Distributor will use commercially reasonable efforts to make available to Intermediary each Portfolio’s net asset value per Share on each Business Day as soon as reasonably practicable after calculation—usually 7:00 p.m., Eastern time.
  
Each Portfolio or its agent will furnish to Intermediary notice of the declaration of any dividends or distributions payable by the Portfolio. This information will include the record and payable dates.
  
Dividends and distributions will be automatically reinvested at net asset value in accordance with the Prospectuses unless otherwise instructed by Intermediary.
  
In the event that Intermediary does not make timely payment for purchases of Shares in accordance with this Agreement, Distributor reserves the right, at its option and without notice to Intermediary, to sell the Shares ordered back to the relevant Portfolio or Portfolios, and Intermediary shall be responsible for resulting Losses to the Portfolios pursuant to Section 10 of this Agreement.

 

For transactions through the NSCC’s Fund/SERV service

 

Each party (a) represents that it has entered into a membership agreement with the NSCC and it is eligible to participate in the NSCC’s Fund/SERV system and (b) agrees to perform all duties assigned to it by the NSCC and to conduct its activities in accordance with the rules, regulations, policies and procedures of the NSCC, as applicable, which are incorporated herein.

 

Intermediary shall use its best efforts to transmit all Account transactions through Fund/SERV by 8:00 p.m., Eastern time each Business Day or, if Intermediary is using the Defined Contribution Clearing Service of the NSCC (“DCCS”) and uses the settlement override indicator, 6:00 a.m. on the next Business Day (“T+1”).

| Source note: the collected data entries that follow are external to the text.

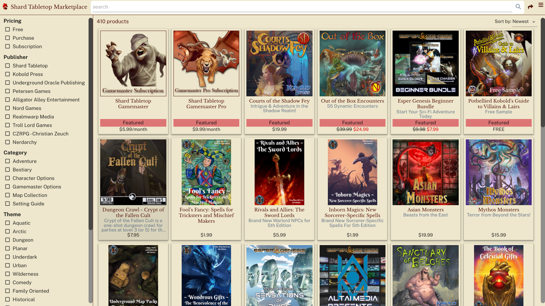The image size is (545, 306).
Task: Open Courts of the Shadow Fey cover
Action: (x=279, y=63)
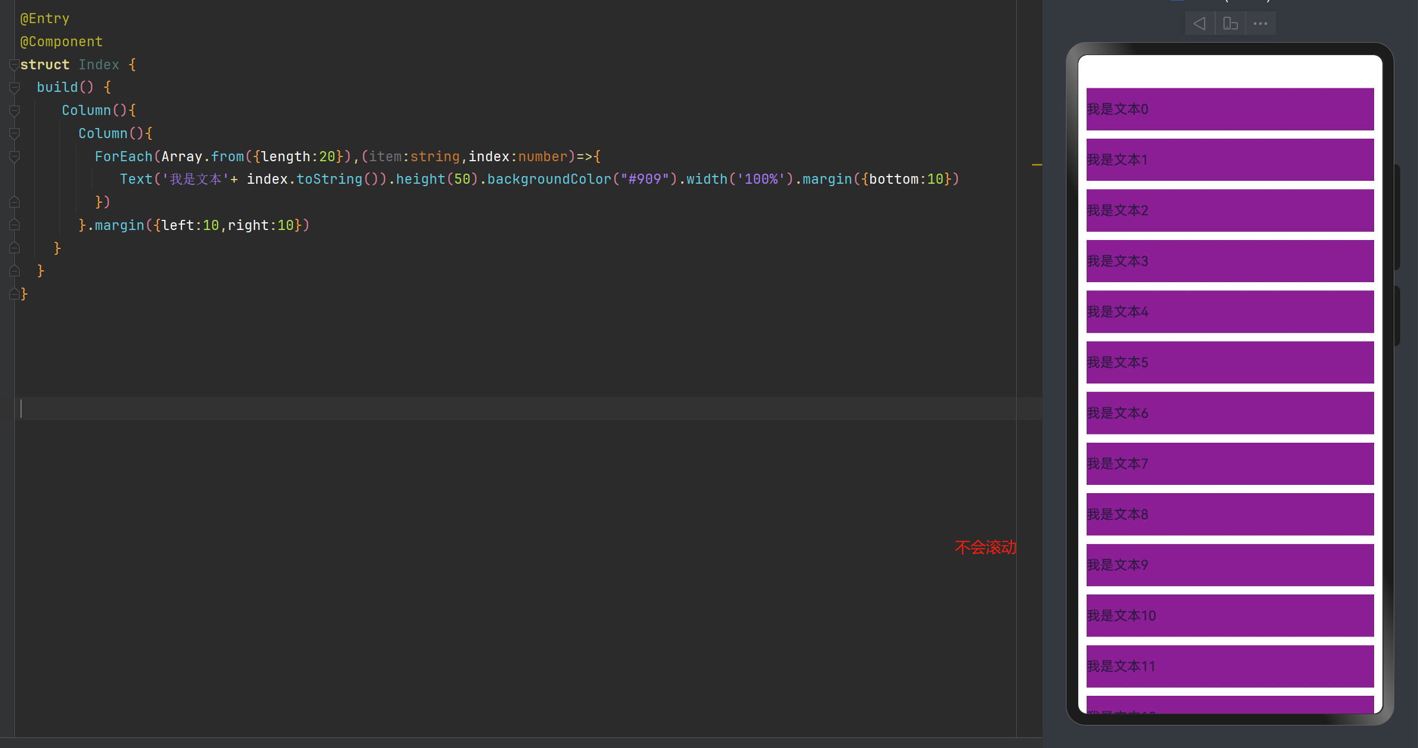The width and height of the screenshot is (1418, 748).
Task: Collapse the build() method fold marker
Action: tap(14, 88)
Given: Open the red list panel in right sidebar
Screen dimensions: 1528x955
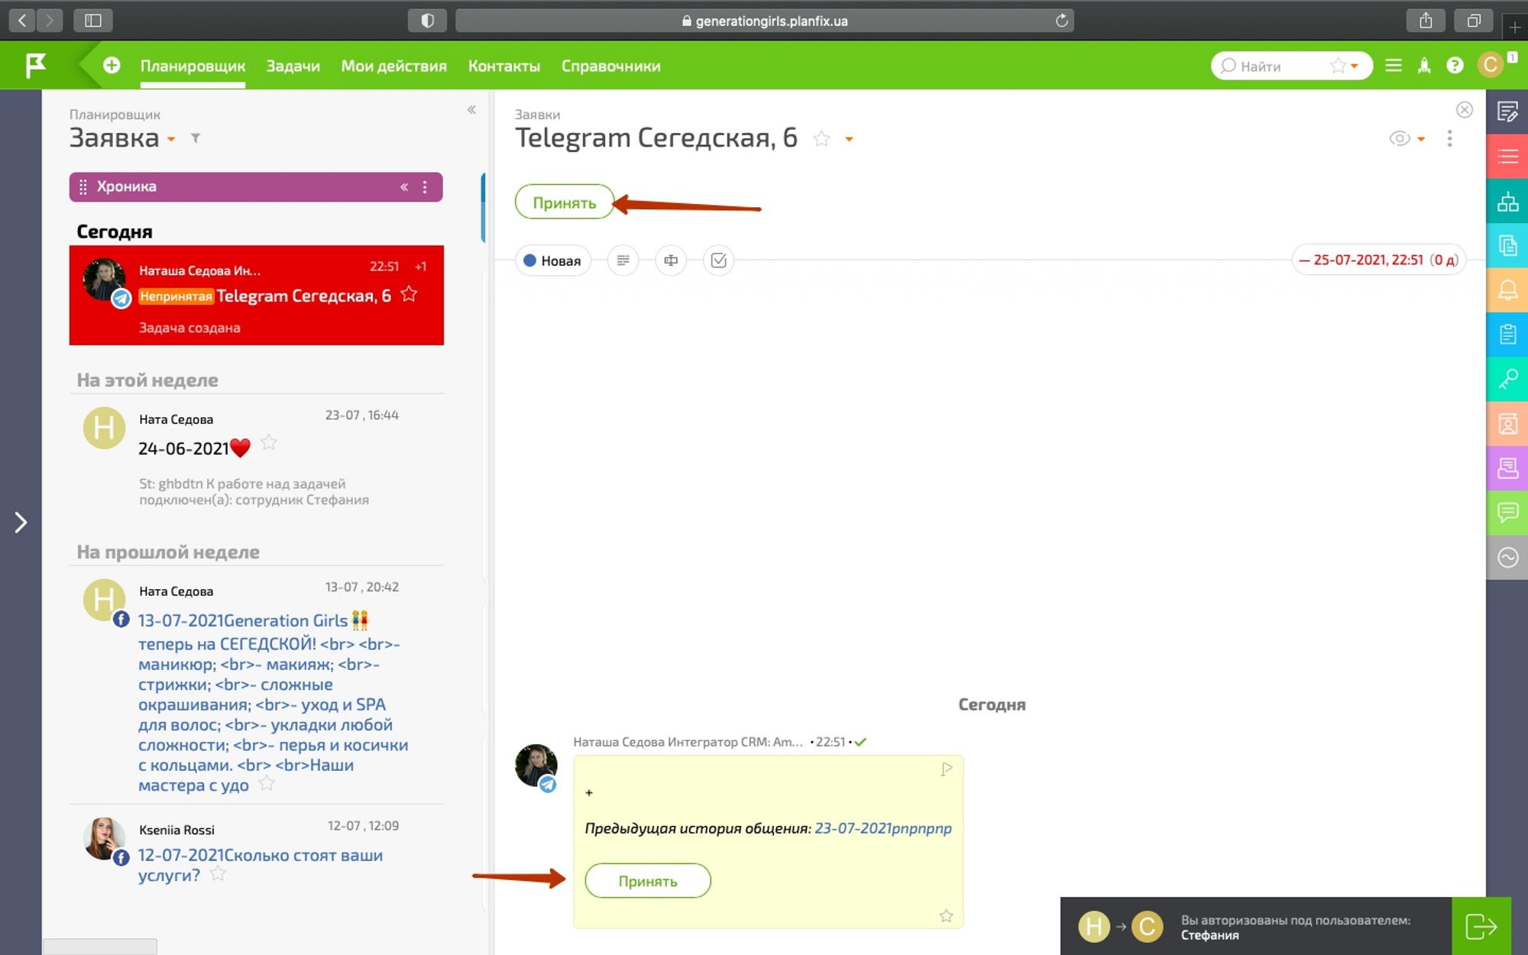Looking at the screenshot, I should coord(1507,157).
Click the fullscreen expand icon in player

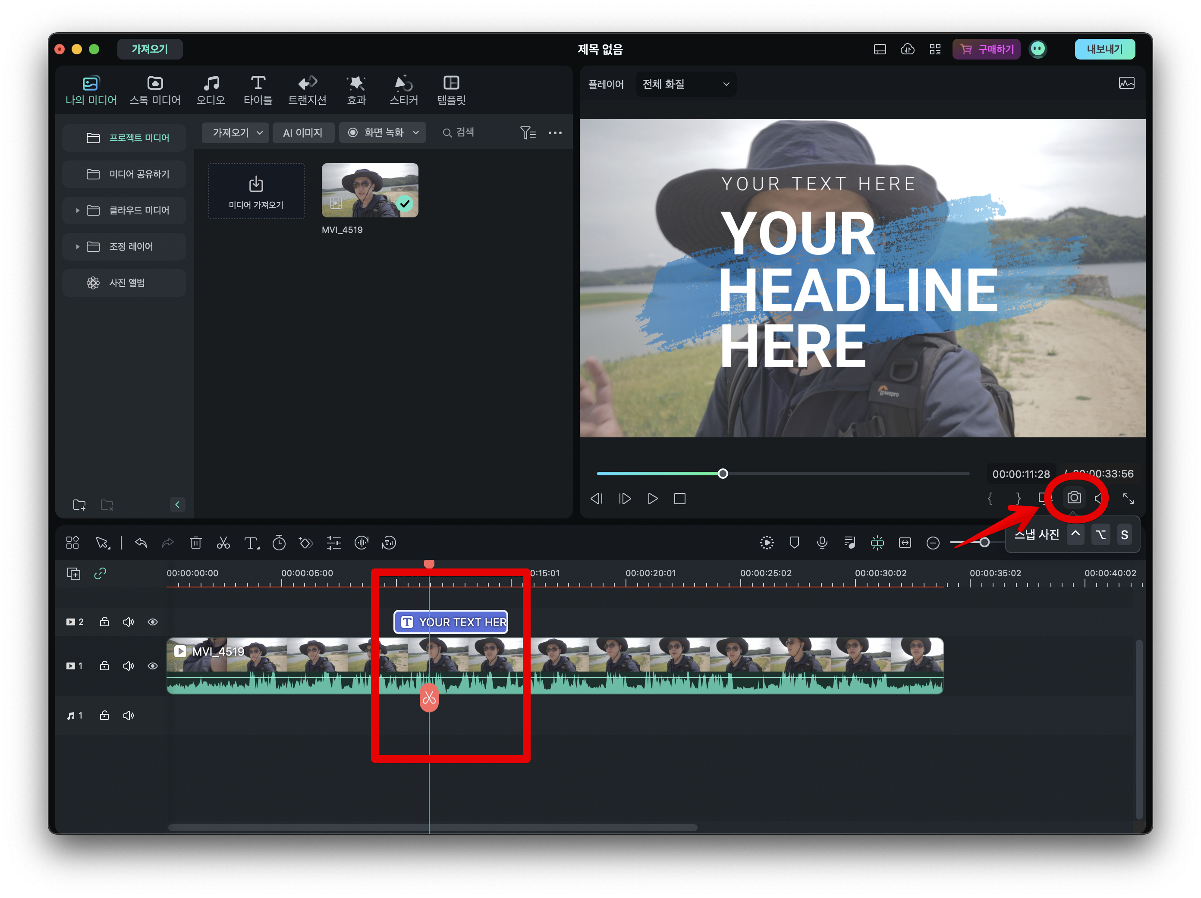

If Intermediary fails to transmit such transactions through Fund/SERV by 12:00 a.m., Eastern time on T+1, or, if Intermediary is using DCCS and uses the settlement override indicator, by 6:00 a.m. on T+1, Intermediary shall notify Distributor by 9:00 a.m., Eastern time on T+1 of such failure.

 

For manual transactions

 

Unless processed using the NSCC’s Fund/SERV interfaces in the customary manner as prescribed by the NSCC, operational responsibilities will be executed as follows:

 

For trades placed on T+1 for investment at the prior Business Day’s net asset value:

 

 (a)Trade orders for the Accounts must be communicated to Distributor by Intermediary prior to 9:00 a.m., Eastern time on T+1 (the “Order Deadline”) in the manner agreed between the parties;
C-1
(b)Intermediary will wire, or arrange for the wire of, the purchase price of each purchase order to the Portfolios’ custodian (the “Custodian”) as Distributor shall direct in writing so that either (i) such funds are received by the Custodian prior to 11:30 a.m., Eastern time on T+1, or (ii) Intermediary provides Distributor or its designee a federal funds wire system reference number prior to 11:30 a.m., Eastern time on T+1 evidencing the entry of the wire transfer of the purchase price prior to such time; and
   
(c)Distributor or its designee shall transmit by wire the proceeds of net redemption orders placed by the Order Deadline by Intermediary to the appropriate custodial account.

 

Distributor will make available confirmations of each executed trade the next Business Day following receipt of the trade from Intermediary. Intermediary shall promptly inform Distributor of any discrepancies.
   
Distributor will make Account statements available no less frequently than each calendar quarter.